Scaling: Comparing Apples to Oranges

Disclaimer:

  1. I'm not a scaling expert
  2. I'm not even a programmer
  3. I'm neither a Digg nor a Stack Overflow user
  4. I have no problems with Joel Spolsky

With those points out of the way, I wanted to write a post about a statement that Joel Spolsky made that made in regards to scaling and comparing Stack Overflow to Digg. I think it can go without saying (based off of the above disclaimers) that I don't understand the intricacies of either Digg or Stack Overflow's code base and server setup, however, I have culminated some of the discussion on this topic.

 

Digg: 200MM page views, 500 servers. Stack Overflow: 60MM page views, 5 servers. What am I missing?

As I'm sure many of you know Digg is a social news site where community members can submit links for other community members to vote and comment on as well as dynamic widgets that can be found on thousands of sites across the web.

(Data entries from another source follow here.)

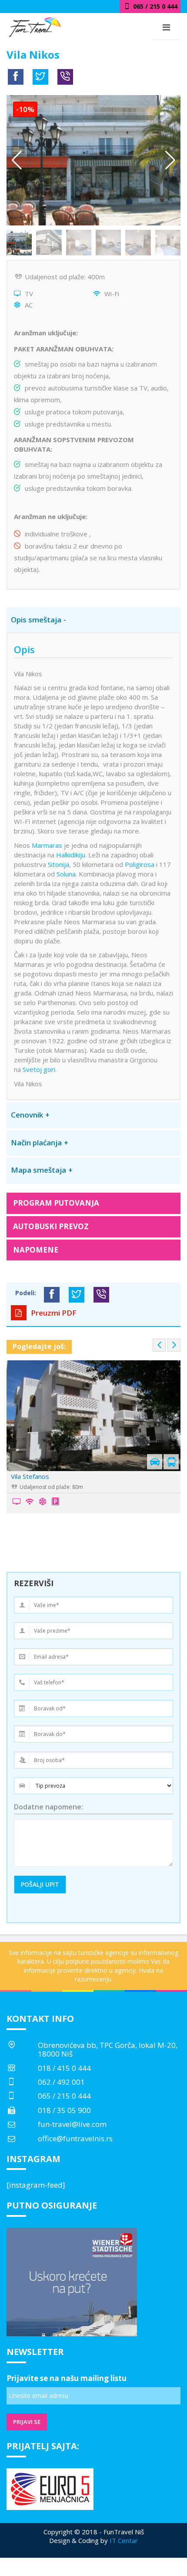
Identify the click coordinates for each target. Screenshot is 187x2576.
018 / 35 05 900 (64, 2110)
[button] (170, 160)
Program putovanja (56, 1203)
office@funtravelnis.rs (75, 2138)
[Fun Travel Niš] (35, 26)
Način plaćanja (36, 1142)
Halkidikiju (70, 854)
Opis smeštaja (36, 620)
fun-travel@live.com (72, 2124)
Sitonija (58, 864)
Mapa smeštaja (38, 1170)
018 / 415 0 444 (64, 2068)
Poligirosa (139, 864)
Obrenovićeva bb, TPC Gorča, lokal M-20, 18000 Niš (107, 2049)
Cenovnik (27, 1115)
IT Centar (124, 2540)
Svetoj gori (39, 1069)
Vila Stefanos (30, 1476)
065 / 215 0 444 (64, 2096)
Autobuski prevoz (51, 1226)
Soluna (66, 874)
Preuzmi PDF (53, 1313)
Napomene (35, 1250)
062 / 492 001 (61, 2082)
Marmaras (47, 845)
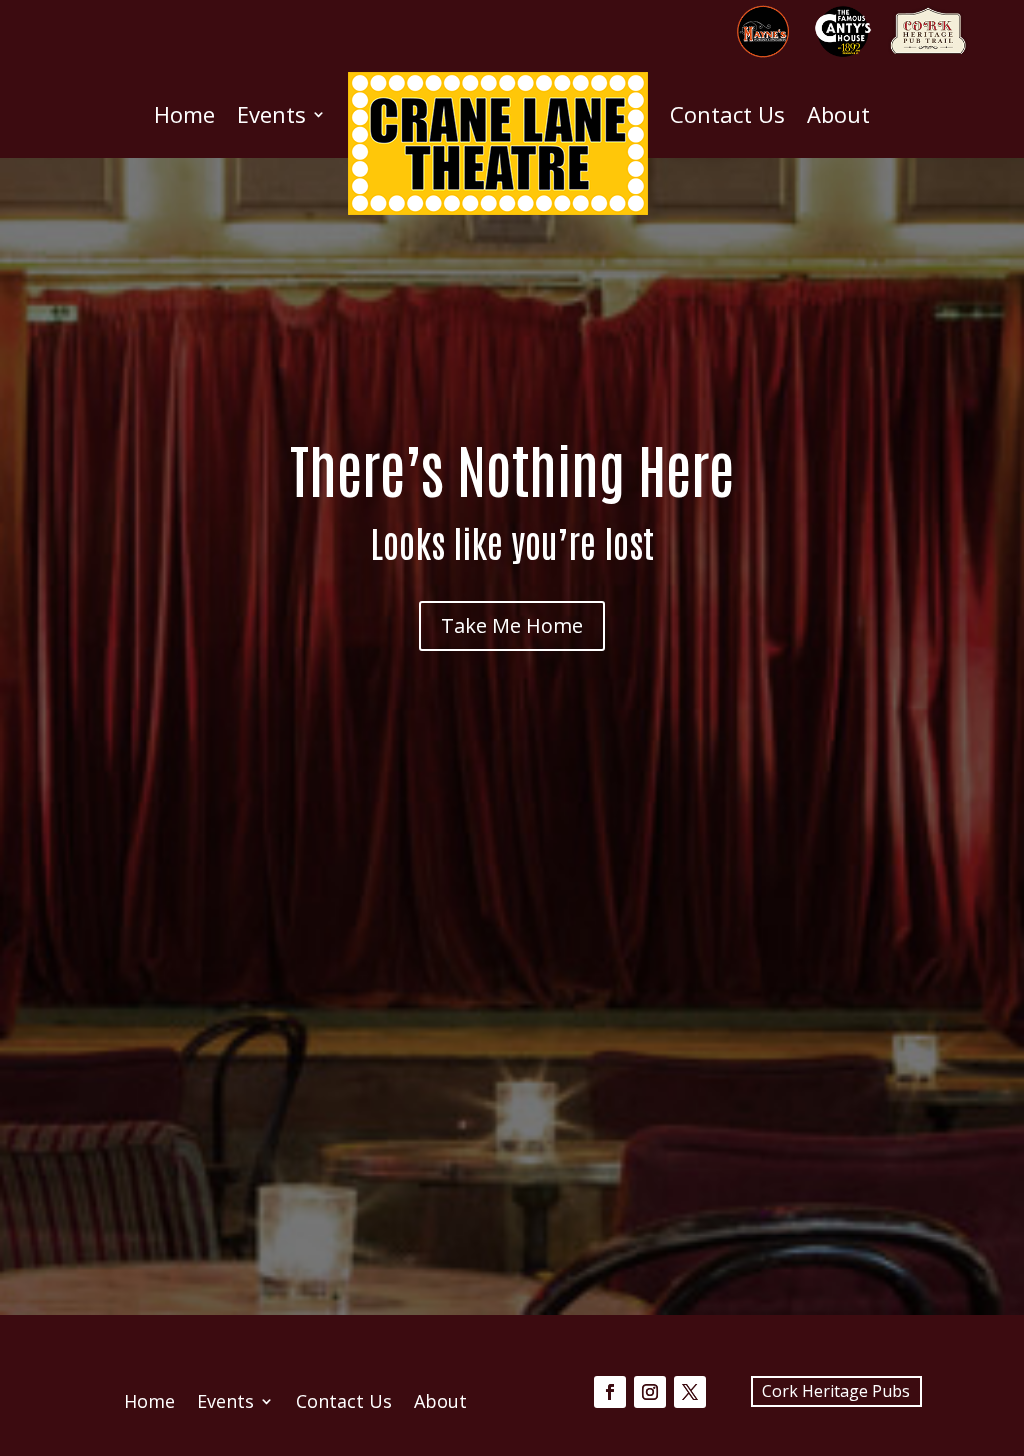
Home (184, 114)
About (838, 114)
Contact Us (727, 114)
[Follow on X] (690, 1392)
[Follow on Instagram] (650, 1392)
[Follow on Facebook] (610, 1392)
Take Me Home (512, 625)
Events (271, 114)
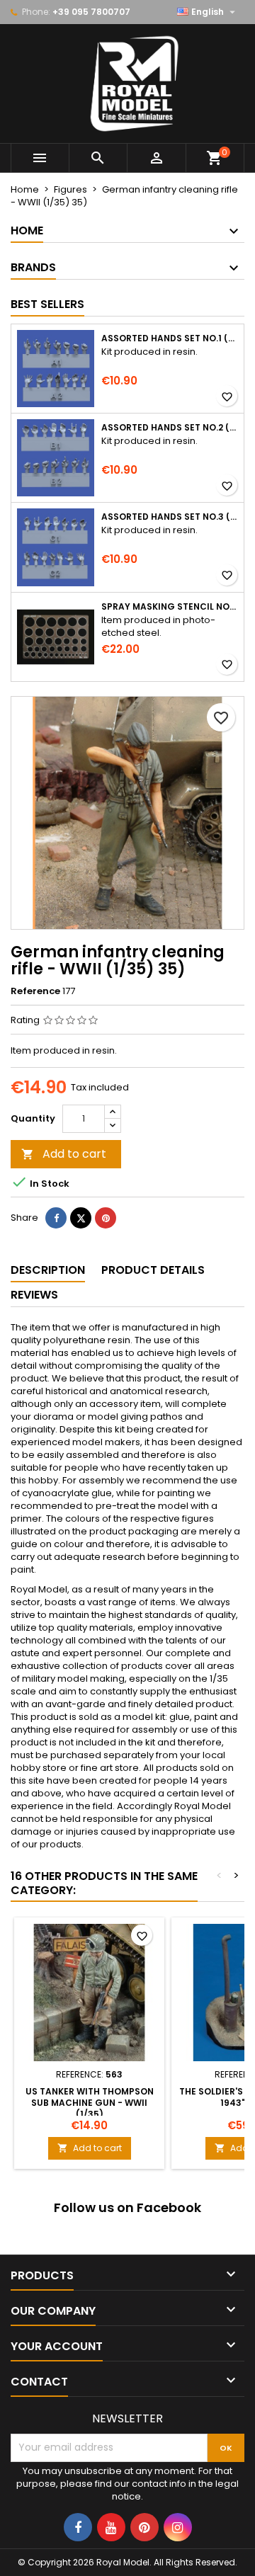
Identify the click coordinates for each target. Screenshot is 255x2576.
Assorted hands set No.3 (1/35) (169, 517)
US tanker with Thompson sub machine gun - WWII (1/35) (90, 2102)
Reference (35, 991)
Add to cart (63, 1154)
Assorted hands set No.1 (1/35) (169, 338)
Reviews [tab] (34, 1295)
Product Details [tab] (153, 1270)
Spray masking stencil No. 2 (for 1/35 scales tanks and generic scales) (169, 607)
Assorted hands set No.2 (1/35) (169, 427)
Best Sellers (47, 304)
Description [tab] (48, 1270)
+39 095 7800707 (91, 12)
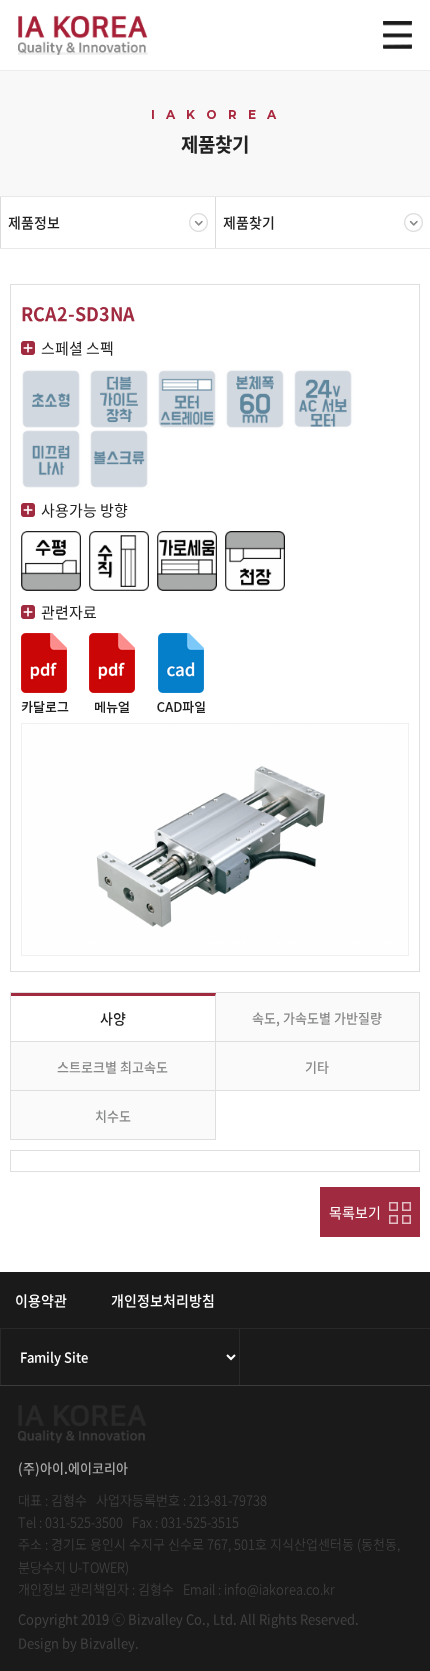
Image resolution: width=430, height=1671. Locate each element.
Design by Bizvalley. (78, 1642)
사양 (113, 1018)
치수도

Stack Overflow, is a Q&A style site which allows it's community (of programmers) to ask and answer questions of various topics on programming and vote up or down on the submitted questions and the answers.

So what is being said about this comparison?  First off, I'll direct you to a former Digg engineer's comment about this very subject. This post more speaks about what servers Digg has running (or had during his time there).  

 

Interestingly enough, there is a decent conversation thread on reddit about this as well (where people far brighter and informed on scaling than I, discuss the differences), that I thought I would highlight some of the more on topic comments.

 

We're not comparing apples to apples here. Digg has a different feature set and a completely different social setup. Stack Overflow doesn't promote "discussions" along the same line as digg does, nor does it have nearly as many simultaneous DB requests. "Page views" doesn't mean much (consider all the "outside" AJAX requests too.)

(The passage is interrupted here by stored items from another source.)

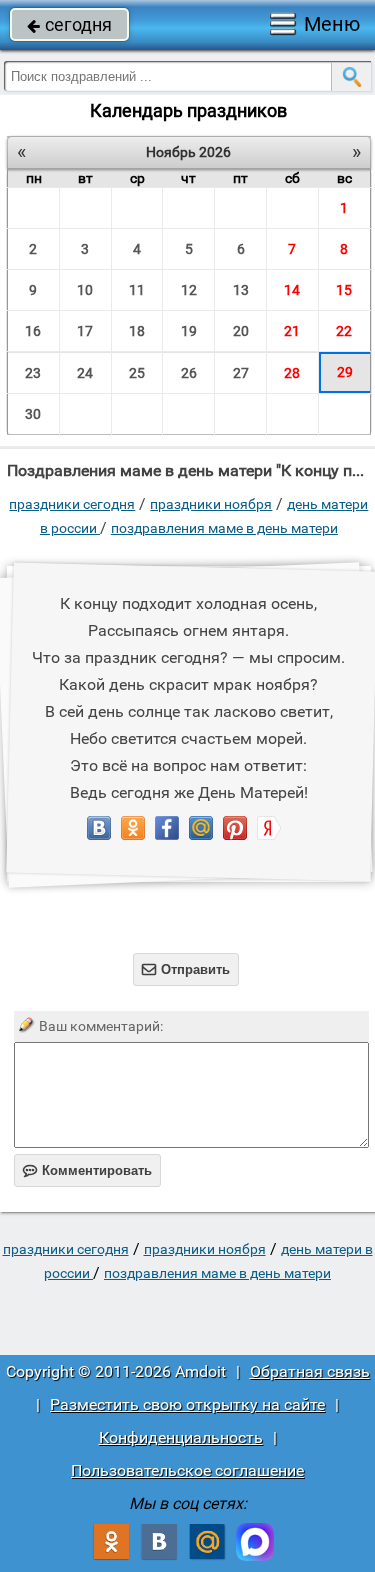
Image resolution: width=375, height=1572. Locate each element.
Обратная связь (310, 1371)
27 (241, 373)
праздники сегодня (72, 504)
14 (292, 290)
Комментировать (87, 1170)
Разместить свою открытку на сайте (187, 1404)
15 (344, 290)
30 (33, 414)
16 (33, 331)
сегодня (69, 24)
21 (292, 331)
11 (137, 290)
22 (344, 331)
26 (189, 373)
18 (137, 331)
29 (345, 372)
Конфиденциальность (181, 1437)
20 (241, 331)
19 (189, 331)
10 (85, 290)
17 (85, 331)
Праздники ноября (211, 504)
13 (241, 290)
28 (292, 373)
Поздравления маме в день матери (224, 528)
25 (137, 373)
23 (33, 373)
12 (189, 290)
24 (85, 373)
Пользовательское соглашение (187, 1470)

I'm pretty sure if you look at the read/write DB ratio, Digg will be much, much heavier on the write site than SO.

The hot pages Digg wouldn't be able cache efficiently as discussions are ongoing and updates are expected (community participation is encouraged, caching responses for even a few minutes hampers participation). Comments are frequent, small, and semi-threaded (at least they were).

Digg will have a large amount of activity on all new stories as they rise up and eventually they fall off. Caching old stories won't help because no one visits them, the bulk of their 200MM visits are on the newest most popular links.

Stack Overflow will have articles hit by google, so visits are spread over new and old questions. Since old questions become static (already answered so no need for new responses) they can be cached completely, and since a good portion of those 20MM visits are spread out over old posts thanks to google those static page caches will have a major impact.

Plus near-realtime response is not expected on Stack Overflow (You walk in expecting to wait a few hours for an answer) and discussion is not the goal (no threaded responses, you respond directly to the question). Comments are infrequent and large and a longer cache won't have as much of a pronounced impact on visitor perception as it would on Digg (again, as a visitor you aren't expecting responses frequently or in large numbers).

Edit Digg's server architecture could probably be slimmed down, but Stack Overflow vs. Digg is apples and oranges when you take into account usage.

 

The proportion of write to read traffic Digg is built to receive in comparison to SO.

Reads are relatively easy to scale out: cache and load balance/proxy. (Add more SQL slaves, etc)

Writes are much much harder to scale out. You start dealing with flooding, stale caches (which in turn makes cache regeneration a scaling issue), issues that (a) a large number of SQL slaves only exacerbate due to replication latency and (b) proxy caches do absolutely nothing to address.

Twitter took your stance, "oh it's easy just cache the pages, yadda" and realized their error when their servers were being taken down by floods of write requests. Twitter had to rapidly expand their server pool not to accommodate more viewers, but so that their systems could effectively handle bursts of write activity.

For similar reasons, Digg's architecture is going to necessarily be much more complicated than SO's as their activity is heavy on the writes and those writes come in waves and bursts (major events will cause a burst in Digg's traffic while SO will remain relatively consistent in comparison).

..nearly all traffic is focused on new entries and semi-realtime discussion is/was a cornerstone of the site, making caching much more difficult. Stack Overflow gets a lot of traffic to old questions from Google and can do a full static cache of those pages. Digg has to maintain frequent changes to pages that get slammed all at once for a few hours/days then promptly ignored by traffic for other, newer pages.

 

So what are they all talking about?  Essentially the points that I have pulled out are that one cannot compare the scaling needs of Digg to Stack Overflow due to the different nature of request loads each site has and how much of each site's pages can be handled in cache and also that Digg is unique from Stack Overflow in the sense that they have dynamic widgets that are embedded on thousands of sites some with extremely high traffic, where Stack Overflow doesn't have to deal with the load issues of these widgets.

To be fair, I've only pulled out the comments that are in agreement that Stack Overflow and Digg aren't comparable in their scaling needs, if you think these viewpoints are wrong  or disagree, I encourage  you to read and join in on the reddit discussion about this topic

Scaling is a hard and unsolved problem. A few dozen engineers are working very hard to work on a problem that isn't exactly the same for each of them.  I put together this blog post because it's so easy for a person who isn't a tech person to hear statements like this and make blanket opinions based off of some one else's opinion.  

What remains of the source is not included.